### Selected extract
____

# 18" wheels for r33 gtr



## briancgtr33 (Apr 21, 2009)

after a set of 18" wheels for a r33 gtr 9.5j et12 or there abouts. 
pics would be good, even better if on a r33


----------



## TABZ (Apr 30, 2003)

*18&quot; wheels for r33 gtr*

I’ve a set of Volk Rays TE37 18x10.5j et22 (from memory) come with Bridgestone 265/35/18 tyres. 
Need a repaint to make perfect. 
Identical wheel to what’s currently on my car pictured below.

Price- £1850
Location- Birmingham


----------



## MS33 (Jun 27, 2007)

Miss post.


----------



## briancgtr33 (Apr 21, 2009)

thanks for the offers, i should have said i've got around £1000 maybe more with tyres and after a dark colour.
thanks Brian


----------



## Moff (Sep 27, 2004)

____

### Directive 1
List each line of the rows that includes the word "from".

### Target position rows
____

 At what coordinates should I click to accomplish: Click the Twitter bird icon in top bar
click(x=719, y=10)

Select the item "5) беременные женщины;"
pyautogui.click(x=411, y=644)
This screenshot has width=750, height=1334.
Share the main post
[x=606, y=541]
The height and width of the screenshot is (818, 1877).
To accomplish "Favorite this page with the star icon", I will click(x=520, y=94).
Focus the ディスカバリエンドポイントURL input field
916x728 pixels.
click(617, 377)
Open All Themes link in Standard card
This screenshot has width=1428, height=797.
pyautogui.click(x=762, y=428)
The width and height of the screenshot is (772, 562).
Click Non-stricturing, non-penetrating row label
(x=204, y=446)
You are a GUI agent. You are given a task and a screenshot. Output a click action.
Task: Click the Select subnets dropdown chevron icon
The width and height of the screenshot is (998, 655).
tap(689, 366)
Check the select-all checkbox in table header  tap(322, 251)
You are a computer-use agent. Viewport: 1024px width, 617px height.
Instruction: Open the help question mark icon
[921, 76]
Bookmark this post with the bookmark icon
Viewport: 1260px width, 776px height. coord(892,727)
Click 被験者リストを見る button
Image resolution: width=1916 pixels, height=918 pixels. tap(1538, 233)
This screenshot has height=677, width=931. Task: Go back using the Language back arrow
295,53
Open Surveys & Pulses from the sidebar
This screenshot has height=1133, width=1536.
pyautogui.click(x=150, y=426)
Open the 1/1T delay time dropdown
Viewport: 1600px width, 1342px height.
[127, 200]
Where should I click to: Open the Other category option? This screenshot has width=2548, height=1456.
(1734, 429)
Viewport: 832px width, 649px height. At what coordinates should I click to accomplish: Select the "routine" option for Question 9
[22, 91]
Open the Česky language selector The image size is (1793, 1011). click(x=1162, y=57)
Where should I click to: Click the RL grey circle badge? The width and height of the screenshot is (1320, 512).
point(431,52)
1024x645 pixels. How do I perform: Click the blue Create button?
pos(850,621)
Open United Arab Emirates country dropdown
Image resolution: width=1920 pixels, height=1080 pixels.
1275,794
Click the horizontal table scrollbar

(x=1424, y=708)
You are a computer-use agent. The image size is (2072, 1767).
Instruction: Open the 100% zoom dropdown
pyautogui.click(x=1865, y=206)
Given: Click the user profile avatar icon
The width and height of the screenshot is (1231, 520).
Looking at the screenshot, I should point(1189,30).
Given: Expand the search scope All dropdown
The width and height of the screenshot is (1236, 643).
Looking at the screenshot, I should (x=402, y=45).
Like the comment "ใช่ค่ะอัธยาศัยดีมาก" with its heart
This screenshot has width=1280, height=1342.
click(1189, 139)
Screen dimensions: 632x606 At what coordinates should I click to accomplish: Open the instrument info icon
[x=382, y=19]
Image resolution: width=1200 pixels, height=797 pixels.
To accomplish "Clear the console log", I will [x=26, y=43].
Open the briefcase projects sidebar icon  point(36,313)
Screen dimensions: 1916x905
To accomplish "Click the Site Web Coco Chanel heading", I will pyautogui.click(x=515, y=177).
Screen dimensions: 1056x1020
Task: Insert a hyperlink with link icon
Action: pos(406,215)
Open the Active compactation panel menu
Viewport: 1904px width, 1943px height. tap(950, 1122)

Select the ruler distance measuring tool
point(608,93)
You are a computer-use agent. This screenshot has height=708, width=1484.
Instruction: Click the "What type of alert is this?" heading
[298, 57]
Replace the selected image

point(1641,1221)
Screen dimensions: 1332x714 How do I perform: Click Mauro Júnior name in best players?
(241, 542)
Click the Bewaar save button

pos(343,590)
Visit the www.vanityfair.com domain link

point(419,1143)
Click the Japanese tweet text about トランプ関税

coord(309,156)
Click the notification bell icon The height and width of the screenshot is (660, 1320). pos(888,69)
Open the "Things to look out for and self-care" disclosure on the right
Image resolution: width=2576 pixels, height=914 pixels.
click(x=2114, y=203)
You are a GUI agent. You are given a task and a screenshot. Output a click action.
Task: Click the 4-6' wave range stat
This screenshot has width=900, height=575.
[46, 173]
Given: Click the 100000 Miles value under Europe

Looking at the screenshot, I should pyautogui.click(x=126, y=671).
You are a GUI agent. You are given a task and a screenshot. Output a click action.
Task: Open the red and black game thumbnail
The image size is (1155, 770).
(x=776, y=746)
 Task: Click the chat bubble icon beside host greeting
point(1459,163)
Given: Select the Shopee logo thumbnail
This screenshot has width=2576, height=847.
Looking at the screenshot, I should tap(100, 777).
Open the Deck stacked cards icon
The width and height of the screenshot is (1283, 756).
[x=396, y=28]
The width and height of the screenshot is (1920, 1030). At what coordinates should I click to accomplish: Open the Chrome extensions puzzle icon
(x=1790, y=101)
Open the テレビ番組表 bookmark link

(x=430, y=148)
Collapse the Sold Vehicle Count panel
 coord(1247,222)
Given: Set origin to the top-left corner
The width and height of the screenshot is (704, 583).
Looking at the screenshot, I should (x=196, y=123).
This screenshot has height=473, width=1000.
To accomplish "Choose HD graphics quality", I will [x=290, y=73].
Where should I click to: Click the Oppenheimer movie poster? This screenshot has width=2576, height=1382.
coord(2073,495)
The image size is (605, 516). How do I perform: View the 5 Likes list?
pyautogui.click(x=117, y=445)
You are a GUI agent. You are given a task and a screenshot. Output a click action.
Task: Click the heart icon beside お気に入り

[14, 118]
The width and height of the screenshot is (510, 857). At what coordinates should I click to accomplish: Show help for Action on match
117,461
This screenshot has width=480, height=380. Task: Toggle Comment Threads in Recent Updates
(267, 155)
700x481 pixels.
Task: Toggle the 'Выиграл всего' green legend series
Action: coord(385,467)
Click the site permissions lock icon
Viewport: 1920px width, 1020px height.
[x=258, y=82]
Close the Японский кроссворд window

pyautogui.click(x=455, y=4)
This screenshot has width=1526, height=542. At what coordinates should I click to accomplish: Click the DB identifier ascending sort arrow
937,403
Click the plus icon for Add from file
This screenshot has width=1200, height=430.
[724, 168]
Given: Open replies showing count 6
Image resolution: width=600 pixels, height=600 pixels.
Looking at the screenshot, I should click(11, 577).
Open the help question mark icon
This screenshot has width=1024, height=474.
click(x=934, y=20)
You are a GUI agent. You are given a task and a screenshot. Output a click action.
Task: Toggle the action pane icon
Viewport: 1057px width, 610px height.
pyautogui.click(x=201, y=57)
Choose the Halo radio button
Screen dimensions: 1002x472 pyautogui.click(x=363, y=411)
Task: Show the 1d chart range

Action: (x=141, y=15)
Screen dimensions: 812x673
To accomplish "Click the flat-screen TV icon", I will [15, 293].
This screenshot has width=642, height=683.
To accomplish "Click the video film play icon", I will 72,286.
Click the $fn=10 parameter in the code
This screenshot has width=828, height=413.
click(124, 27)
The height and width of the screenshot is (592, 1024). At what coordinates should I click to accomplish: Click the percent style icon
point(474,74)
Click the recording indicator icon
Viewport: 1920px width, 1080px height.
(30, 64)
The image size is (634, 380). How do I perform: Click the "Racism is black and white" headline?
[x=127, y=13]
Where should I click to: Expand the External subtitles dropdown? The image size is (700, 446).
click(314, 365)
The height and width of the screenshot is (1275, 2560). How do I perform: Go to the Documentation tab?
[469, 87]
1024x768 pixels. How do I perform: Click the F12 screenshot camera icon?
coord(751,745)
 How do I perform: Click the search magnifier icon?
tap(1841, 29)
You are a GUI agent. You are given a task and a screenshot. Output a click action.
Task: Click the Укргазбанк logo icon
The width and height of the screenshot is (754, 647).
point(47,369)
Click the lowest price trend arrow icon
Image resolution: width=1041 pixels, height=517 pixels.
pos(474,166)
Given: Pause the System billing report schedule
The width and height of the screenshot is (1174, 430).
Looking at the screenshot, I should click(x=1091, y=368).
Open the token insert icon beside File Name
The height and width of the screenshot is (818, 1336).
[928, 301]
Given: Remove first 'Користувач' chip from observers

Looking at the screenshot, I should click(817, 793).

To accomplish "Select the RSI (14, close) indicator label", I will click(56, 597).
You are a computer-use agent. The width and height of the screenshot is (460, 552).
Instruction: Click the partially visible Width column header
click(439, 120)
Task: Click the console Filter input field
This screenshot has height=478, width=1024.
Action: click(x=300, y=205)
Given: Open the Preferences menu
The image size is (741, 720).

____

### Directive 2
In the wheel forum thread, what price does TABZ give for the set of Volk Rays TE37?

### Written solution 1
Open Surveys & Pulses from the sidebar
Click the plus icon for Add from file
Given: Remove first 'Користувач' chip from observers

### Written solution 2
£1850